L’idée des clubs ou des anneaux opposée à celle des cercles concentriques n’est pas nouvelle : elle fait surface périodiquement quand le doute saisit les acteurs recrus d’épreuves. Elle est généralement écartée. Il serait souhaitable qu’elle le soit une fois encore.

Notre objection à la thèse de Bruegel est triple : théorique, historique et pratique.

Théorique d’abord. Que signifie le fait de mettre sur un même niveau le Club Euro et un éventuel Club Éducation en faisant du Club Marché unique le cœur de la construction européenne ? Nos auteurs veulent-ils ainsi indiquer que le marché unique et la politique commerciale sont l’alpha et l’oméga de la construction, c’est-à-dire, pour être clair, que ce sont les instruments de libéralisation des marchés, la libre circulation des biens, qui constituent le cœur du dispositif ?

Historique ensuite. En quoi l’abandon de la perspective fédérale constituerait-elle un progrès ? Pourquoi la perspective d’une intégration sans cesse plus poussée est-elle nécessaire pour aller de l’avant ?

Pratique, enfin. Sera-t-il plus facile de gérer la communauté après cet abandon ? Quelles avancées pourrait-on obtenir avec ce nouveau cadre qu’on n’obtiendrait pas avec l’ancien ? En quoi une Europe aux ambitions diminuées serait-elle plus gérable et plus mobile ?  

Le mérite de la perspective actuelle est de donner sens à un processus cumulatif de transferts de compétences, d’attributs de souveraineté au profit d’un centre constitué en embryon de fédération. Le transfert du privilège de battre monnaie, les pouvoirs conférés à la banque centrale, les compétences en matière de régulation du marché intérieur et du commerce extérieur constituent les bases d’une fédération économique dotée d’une constitution économique qui certes ne débouche pas mécaniquement sur une union politique mais qui n’en constitue pas moins un programme, une trajectoire, une utopie réaliste.

De ce point de vue, ce qui me semble le plus étonnant dans le policy brief de Bruegel est le refus de développer des institutions et des politiques de l’Eurozone – une absence qui affaiblirait objectivement l’ensemble de la construction européenne. Une telle position ne s’explique que si nos auteurs ont une conception alternative de la souveraineté : l’Europe n’aurait pas de centre mais des expressions diverses dans un réseau où chaque nœud représenterait une institution exerçant des compétences sectorielles partagées.

Cette remise en cause radicale se justifierait si au total on portait un jugement radicalement négatif sur l’euro advenu trop tôt : dans son volet économique, il aurait davantage été facteur de divergence que de convergence, et il serait frappé de défauts irrémédiables – le refus de toute union de transfert, le refus de traiter la dette héritée et de créer un actif sur libellé en euro, le refus de lui faire jouer un rôle international. Les auteurs n’ont pas l’air d’adhérer à une thèse aussi radicale. Mais à supposer même que telle soit leur conviction, il n’en resterait pas moins que l’euro reste la question centrale pour l’avenir de l’Europe et, du reste, les signataires du policy brief n’ont cessé de contribuer à l’ingénierie de la réforme de la zone euro. L’expérience récente montre à la fois que c’est à la faveur de la crise de l’euro que l’on a vu les pays les plus réticents entrer dans une logique de solidarité de fait et que l’Europe a accouché du Mécanisme européen de stabilité, de l’Union bancaire et du Fiscal Compact.

> _Données fournies_:
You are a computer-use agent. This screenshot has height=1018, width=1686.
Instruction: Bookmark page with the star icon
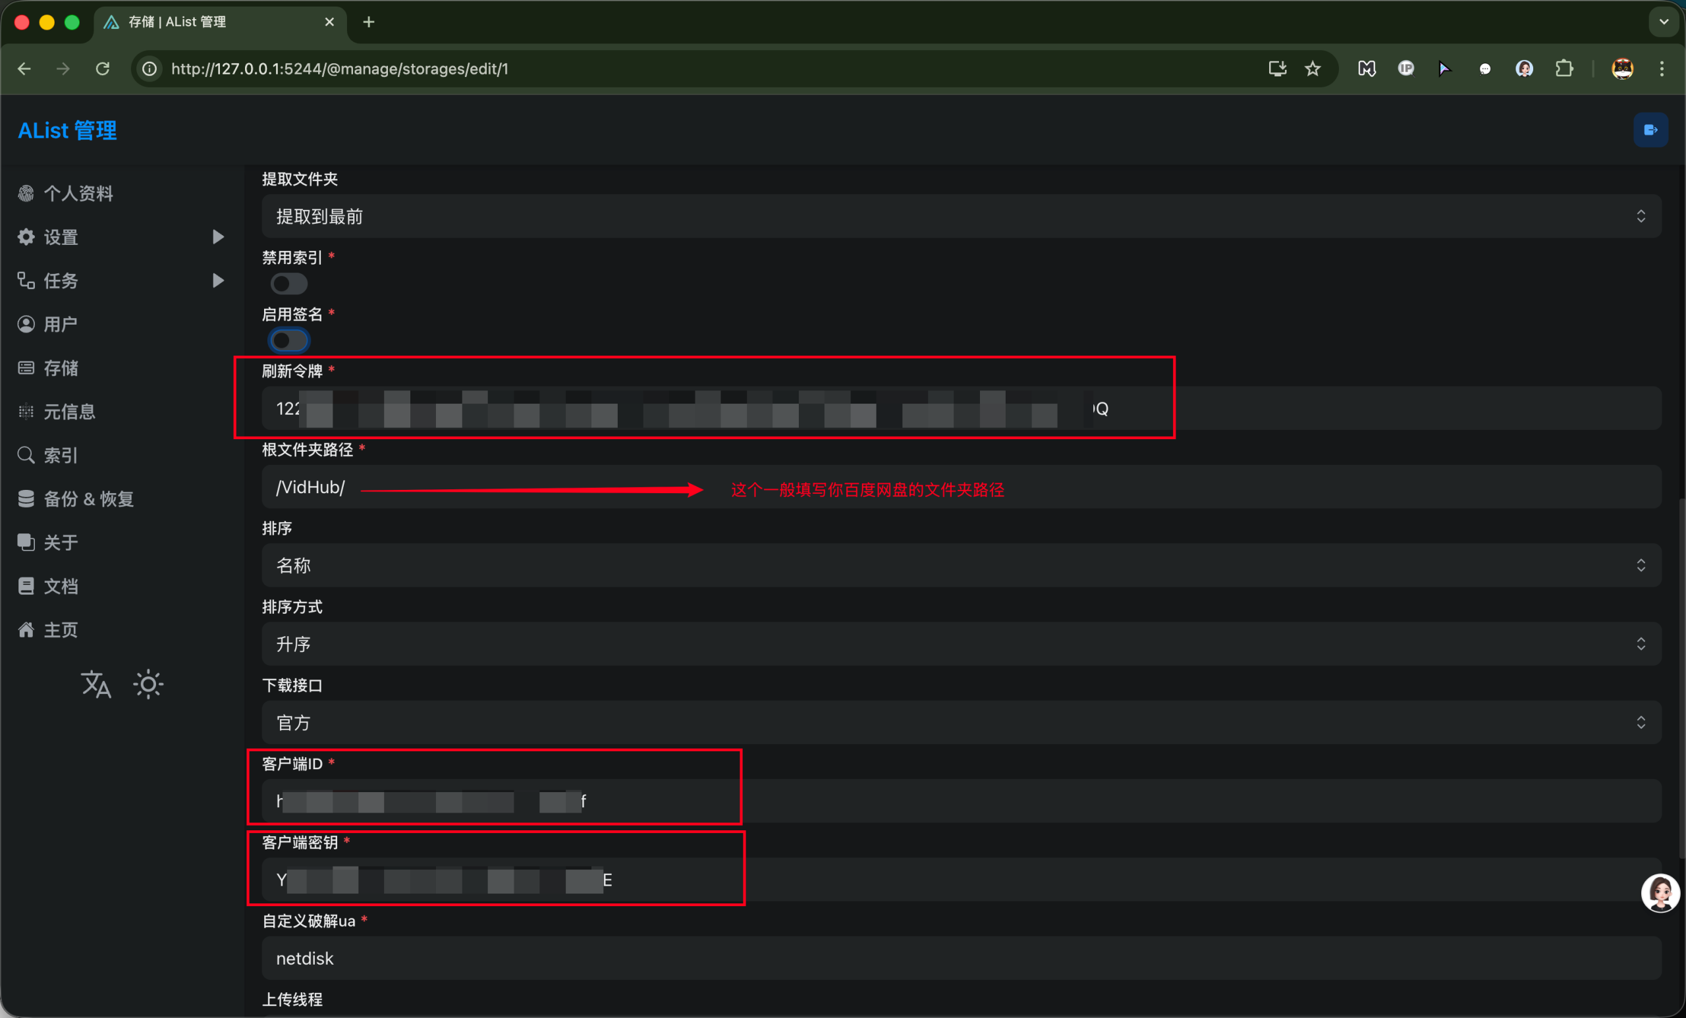point(1312,68)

> _Consigne A_:
Répondez aux questions suivantes d'après le texte sur la thèse de Bruegel :
(i) Sous quels trois angles l'objection à cette thèse est-elle formulée ?
(ii) Quel club les auteurs de Bruegel placent-ils au cœur de la construction européenne ?
(iii) Quels trois dispositifs l'Europe a-t-elle créés à la faveur de la crise de l'euro ?
> _Consigne B_: Prolongez le texte sur la thèse de Bruegel à partir de sa dernière phrase.

> _Réponse attendue A_:
(i) Théorique, historique et pratique.
(ii) Le Club Marché unique.
(iii) Le Mécanisme européen de stabilité, l'Union bancaire et le Fiscal Compact.

> _Réponse attendue B_:
L’Union européenne a été la grande utopie de l’ère post-fasciste et post-communiste. Elle a contribué à la renaissance des États après-guerre, elle a permis de concilier globalisation et démocraties nationales, et par son existence même elle a permis de gérer plus efficacement des défis communs. Consacrer l’affaiblissement de l’Europe avec la politique des clubs est un risque dont on ne saisit pas bien le bénéfice. S’il s’agit de mieux gérer l’existant, de consentir à une pause, de différer la réalisation d’ambitions plus hautes, pourquoi faudrait-il à grands frais changer les institutions ? Après tout l’UE sait gérer au quotidien les dérapages budgétaires des uns, les manquements à la règle commune des autres, elle sait oublier les objectifs trop ambitieux ou à tout le moins en différer la réalisation. Elle sait même inventer des solutions qu’elle sait provisoires, pour préserver l’avenir. Bref l’Union fait de la politique au quotidien et même les populistes italiens apprennent à composer avec cette réalité.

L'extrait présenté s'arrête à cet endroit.